▶ _EXERCISE DETAILS_
Write out the items below verbatim, from the line containing "This screenshot has height=655, width=1024." through the line containing "click(x=110, y=67)", both included, and nothing else.

▶ _SUPPLIED DATA_

+--

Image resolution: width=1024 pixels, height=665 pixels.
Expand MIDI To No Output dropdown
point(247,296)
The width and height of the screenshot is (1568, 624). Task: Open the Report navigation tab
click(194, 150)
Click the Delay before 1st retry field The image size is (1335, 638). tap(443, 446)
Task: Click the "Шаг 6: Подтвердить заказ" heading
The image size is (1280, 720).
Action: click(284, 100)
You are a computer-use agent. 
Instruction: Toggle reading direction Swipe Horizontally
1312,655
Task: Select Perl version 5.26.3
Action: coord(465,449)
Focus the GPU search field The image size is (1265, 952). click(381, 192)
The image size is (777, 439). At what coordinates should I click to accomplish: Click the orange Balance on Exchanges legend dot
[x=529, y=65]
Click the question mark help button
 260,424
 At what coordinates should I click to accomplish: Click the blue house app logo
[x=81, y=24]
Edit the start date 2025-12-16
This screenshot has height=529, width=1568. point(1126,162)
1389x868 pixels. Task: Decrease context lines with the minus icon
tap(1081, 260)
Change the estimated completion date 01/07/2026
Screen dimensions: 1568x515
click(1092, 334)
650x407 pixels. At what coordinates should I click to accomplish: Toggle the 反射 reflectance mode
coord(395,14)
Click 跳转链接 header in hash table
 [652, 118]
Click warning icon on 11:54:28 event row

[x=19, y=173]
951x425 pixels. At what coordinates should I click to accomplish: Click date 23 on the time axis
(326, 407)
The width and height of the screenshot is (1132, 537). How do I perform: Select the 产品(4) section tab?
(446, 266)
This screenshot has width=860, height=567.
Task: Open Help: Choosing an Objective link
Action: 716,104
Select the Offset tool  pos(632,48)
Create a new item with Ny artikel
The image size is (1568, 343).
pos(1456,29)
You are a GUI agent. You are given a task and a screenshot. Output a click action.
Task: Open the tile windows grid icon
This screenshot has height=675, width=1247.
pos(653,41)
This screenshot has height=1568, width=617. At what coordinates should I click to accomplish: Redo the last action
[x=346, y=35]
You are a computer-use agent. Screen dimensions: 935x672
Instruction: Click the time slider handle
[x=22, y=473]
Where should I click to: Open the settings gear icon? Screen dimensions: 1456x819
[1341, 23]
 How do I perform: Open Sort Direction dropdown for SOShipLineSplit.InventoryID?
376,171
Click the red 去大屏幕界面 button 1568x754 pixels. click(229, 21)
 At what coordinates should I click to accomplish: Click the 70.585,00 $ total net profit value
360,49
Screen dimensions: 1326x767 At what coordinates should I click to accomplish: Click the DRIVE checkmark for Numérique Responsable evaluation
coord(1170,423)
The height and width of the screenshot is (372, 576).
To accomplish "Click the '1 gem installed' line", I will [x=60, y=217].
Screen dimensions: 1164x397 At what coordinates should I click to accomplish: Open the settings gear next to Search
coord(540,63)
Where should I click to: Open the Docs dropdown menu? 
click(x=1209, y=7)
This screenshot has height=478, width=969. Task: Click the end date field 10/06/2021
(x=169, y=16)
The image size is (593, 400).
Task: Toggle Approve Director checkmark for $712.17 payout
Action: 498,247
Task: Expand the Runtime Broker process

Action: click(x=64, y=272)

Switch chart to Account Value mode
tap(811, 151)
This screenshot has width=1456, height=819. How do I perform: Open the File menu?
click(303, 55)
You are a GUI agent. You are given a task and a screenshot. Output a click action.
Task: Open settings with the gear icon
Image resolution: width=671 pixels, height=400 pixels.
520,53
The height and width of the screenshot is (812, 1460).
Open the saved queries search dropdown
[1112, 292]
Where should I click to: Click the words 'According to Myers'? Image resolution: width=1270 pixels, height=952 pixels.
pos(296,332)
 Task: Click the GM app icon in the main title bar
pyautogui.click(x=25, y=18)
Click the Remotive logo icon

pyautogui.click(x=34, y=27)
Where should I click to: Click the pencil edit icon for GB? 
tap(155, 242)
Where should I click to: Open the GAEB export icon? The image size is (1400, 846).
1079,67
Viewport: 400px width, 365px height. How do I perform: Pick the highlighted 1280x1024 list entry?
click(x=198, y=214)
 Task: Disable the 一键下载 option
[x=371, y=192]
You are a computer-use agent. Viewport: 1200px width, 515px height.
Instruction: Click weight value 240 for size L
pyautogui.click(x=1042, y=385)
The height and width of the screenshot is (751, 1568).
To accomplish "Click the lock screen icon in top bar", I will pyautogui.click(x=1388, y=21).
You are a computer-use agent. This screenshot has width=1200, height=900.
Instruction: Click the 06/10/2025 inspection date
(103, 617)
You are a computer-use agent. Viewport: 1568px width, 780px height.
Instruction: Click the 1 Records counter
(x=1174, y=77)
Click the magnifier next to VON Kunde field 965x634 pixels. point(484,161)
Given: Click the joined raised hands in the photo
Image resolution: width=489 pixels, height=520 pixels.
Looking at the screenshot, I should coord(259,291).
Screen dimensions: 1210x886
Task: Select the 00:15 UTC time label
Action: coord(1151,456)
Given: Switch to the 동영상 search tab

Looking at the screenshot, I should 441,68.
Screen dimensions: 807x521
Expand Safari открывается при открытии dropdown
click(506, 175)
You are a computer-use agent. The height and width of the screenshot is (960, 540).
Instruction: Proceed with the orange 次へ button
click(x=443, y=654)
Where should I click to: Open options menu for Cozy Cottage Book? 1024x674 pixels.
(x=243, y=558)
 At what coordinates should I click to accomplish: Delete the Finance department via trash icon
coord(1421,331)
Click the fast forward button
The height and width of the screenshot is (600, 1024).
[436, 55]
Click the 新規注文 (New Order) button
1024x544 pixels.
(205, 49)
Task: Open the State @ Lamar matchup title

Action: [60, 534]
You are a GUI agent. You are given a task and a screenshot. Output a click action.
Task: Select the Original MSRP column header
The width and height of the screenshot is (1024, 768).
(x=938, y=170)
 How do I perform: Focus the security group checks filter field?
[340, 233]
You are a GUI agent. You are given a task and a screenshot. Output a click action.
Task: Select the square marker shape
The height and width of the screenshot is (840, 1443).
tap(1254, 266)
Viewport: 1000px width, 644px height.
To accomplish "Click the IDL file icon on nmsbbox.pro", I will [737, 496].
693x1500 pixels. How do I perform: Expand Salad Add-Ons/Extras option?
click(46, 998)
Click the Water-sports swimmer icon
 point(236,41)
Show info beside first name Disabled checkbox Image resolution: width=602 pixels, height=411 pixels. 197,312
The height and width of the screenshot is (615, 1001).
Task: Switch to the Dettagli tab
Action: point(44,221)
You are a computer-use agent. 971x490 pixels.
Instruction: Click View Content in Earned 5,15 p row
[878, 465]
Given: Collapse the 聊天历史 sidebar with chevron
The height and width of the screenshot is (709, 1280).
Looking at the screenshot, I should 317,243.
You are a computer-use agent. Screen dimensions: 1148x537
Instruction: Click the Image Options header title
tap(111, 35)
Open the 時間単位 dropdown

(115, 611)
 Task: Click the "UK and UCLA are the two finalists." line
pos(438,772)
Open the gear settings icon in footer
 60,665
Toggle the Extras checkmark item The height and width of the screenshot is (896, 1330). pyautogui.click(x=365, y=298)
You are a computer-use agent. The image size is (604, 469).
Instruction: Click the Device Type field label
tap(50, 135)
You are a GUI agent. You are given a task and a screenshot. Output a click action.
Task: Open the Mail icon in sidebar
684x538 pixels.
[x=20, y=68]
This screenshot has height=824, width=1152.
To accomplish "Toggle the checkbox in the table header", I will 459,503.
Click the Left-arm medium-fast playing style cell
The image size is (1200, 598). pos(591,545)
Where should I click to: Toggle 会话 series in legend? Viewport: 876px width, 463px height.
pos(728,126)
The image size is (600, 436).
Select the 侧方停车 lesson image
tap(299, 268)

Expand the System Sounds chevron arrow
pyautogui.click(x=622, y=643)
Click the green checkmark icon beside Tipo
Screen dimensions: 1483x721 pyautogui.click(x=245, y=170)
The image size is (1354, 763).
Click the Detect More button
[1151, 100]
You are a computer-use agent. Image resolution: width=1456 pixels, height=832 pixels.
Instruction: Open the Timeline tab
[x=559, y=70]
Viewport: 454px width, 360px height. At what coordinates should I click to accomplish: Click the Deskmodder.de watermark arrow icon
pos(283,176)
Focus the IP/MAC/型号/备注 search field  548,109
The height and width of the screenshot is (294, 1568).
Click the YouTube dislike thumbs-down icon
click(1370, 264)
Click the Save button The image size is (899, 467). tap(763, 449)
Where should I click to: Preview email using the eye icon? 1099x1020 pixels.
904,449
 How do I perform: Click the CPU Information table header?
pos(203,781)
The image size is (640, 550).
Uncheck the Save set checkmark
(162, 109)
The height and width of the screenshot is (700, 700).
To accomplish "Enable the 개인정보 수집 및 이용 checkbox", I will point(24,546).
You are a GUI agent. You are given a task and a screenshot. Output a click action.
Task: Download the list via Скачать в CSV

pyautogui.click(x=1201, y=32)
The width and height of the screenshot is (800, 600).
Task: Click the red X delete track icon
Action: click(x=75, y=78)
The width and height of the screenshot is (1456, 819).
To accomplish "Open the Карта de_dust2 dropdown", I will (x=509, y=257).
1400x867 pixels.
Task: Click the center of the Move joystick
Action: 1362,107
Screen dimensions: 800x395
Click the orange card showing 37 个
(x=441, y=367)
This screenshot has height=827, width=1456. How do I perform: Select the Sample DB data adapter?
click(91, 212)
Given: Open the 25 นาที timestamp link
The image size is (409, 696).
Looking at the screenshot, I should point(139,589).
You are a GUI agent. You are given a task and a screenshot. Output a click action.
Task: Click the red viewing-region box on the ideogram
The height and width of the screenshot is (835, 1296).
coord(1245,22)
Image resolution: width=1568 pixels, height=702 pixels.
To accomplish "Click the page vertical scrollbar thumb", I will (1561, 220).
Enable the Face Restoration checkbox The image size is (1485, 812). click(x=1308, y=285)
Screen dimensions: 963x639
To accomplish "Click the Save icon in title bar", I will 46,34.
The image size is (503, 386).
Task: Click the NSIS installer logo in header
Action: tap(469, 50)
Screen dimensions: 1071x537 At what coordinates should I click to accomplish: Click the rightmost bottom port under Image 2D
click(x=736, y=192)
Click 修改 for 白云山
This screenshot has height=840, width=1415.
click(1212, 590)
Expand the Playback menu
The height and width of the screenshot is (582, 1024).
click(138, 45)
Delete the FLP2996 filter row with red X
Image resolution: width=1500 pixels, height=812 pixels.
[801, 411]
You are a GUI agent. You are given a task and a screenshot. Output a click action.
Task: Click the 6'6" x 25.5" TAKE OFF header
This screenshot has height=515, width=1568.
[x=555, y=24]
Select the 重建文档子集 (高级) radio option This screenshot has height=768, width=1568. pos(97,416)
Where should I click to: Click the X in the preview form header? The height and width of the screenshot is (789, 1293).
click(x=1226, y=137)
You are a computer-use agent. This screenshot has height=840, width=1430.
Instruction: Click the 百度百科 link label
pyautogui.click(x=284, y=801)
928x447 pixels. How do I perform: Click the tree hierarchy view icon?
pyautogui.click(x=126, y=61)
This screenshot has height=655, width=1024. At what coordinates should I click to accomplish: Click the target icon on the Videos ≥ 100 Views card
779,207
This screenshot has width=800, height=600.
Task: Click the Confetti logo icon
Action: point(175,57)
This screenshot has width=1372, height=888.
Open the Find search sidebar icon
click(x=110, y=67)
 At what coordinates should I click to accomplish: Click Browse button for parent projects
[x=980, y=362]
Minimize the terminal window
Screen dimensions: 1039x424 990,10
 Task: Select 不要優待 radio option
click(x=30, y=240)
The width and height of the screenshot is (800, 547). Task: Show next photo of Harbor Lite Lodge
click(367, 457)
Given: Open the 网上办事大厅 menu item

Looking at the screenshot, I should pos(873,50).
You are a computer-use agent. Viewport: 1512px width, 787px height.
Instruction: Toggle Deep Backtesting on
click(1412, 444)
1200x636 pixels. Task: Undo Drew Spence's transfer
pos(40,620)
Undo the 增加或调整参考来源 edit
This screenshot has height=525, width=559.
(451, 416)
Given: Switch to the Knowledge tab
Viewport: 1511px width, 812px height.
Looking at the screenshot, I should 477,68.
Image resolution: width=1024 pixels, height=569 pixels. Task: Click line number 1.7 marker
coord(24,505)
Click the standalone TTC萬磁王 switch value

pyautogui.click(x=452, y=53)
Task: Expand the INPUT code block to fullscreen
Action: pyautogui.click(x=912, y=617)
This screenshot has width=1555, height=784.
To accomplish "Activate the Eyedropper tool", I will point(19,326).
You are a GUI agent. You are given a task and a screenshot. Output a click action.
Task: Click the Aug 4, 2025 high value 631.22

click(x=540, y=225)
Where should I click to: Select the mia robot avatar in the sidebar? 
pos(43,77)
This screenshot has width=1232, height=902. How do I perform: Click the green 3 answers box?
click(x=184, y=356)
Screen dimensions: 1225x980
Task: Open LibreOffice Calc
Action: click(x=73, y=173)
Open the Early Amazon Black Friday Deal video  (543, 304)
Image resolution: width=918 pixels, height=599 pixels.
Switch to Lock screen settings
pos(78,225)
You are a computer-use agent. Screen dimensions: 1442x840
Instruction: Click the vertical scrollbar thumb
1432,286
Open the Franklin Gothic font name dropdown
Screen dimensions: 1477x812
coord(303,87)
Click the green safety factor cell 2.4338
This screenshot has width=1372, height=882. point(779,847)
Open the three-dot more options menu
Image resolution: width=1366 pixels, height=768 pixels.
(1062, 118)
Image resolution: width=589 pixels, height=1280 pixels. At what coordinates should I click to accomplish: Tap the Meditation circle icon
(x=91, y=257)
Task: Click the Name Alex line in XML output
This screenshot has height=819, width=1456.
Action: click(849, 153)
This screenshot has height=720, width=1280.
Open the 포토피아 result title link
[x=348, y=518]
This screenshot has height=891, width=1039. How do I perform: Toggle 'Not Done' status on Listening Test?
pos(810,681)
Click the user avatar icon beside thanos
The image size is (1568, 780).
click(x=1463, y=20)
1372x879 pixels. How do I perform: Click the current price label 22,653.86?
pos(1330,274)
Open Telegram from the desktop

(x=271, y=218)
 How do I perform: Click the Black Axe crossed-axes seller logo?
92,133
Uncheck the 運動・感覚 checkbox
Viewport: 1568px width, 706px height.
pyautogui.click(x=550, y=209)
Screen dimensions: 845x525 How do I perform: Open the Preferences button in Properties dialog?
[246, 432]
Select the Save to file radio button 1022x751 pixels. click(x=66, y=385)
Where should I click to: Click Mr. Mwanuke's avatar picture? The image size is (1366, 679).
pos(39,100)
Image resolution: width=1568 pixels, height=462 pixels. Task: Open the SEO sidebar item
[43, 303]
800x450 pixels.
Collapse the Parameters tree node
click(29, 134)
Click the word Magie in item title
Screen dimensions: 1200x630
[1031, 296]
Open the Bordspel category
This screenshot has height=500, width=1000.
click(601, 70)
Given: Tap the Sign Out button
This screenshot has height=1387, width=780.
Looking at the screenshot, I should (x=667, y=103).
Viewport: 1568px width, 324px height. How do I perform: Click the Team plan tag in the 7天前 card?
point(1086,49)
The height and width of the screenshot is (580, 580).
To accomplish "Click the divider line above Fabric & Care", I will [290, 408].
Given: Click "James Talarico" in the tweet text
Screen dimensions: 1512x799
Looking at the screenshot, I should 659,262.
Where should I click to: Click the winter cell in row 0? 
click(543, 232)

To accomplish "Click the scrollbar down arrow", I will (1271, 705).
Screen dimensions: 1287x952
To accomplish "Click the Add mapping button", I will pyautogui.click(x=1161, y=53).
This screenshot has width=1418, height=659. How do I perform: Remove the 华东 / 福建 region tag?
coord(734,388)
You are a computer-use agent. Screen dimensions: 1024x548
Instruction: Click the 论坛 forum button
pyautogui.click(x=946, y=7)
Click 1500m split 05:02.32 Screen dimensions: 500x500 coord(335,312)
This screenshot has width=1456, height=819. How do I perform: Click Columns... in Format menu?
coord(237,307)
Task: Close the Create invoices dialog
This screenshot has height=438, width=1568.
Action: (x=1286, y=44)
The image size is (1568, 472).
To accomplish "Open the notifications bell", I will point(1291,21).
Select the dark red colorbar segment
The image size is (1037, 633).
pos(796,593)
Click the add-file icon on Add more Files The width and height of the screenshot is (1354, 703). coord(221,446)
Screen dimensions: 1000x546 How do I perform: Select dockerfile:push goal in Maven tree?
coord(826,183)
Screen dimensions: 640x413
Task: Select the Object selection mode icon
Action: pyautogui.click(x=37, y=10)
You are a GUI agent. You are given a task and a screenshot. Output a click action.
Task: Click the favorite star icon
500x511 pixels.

+--

▶ _SOLUTION TO THE PROBLEM_
This screenshot has height=655, width=1024. At what coordinates should I click to accomplish: Click the target icon on the Videos ≥ 100 Views card
779,207
This screenshot has width=800, height=600.
Task: Click the Confetti logo icon
Action: point(175,57)
This screenshot has width=1372, height=888.
Open the Find search sidebar icon
click(x=110, y=67)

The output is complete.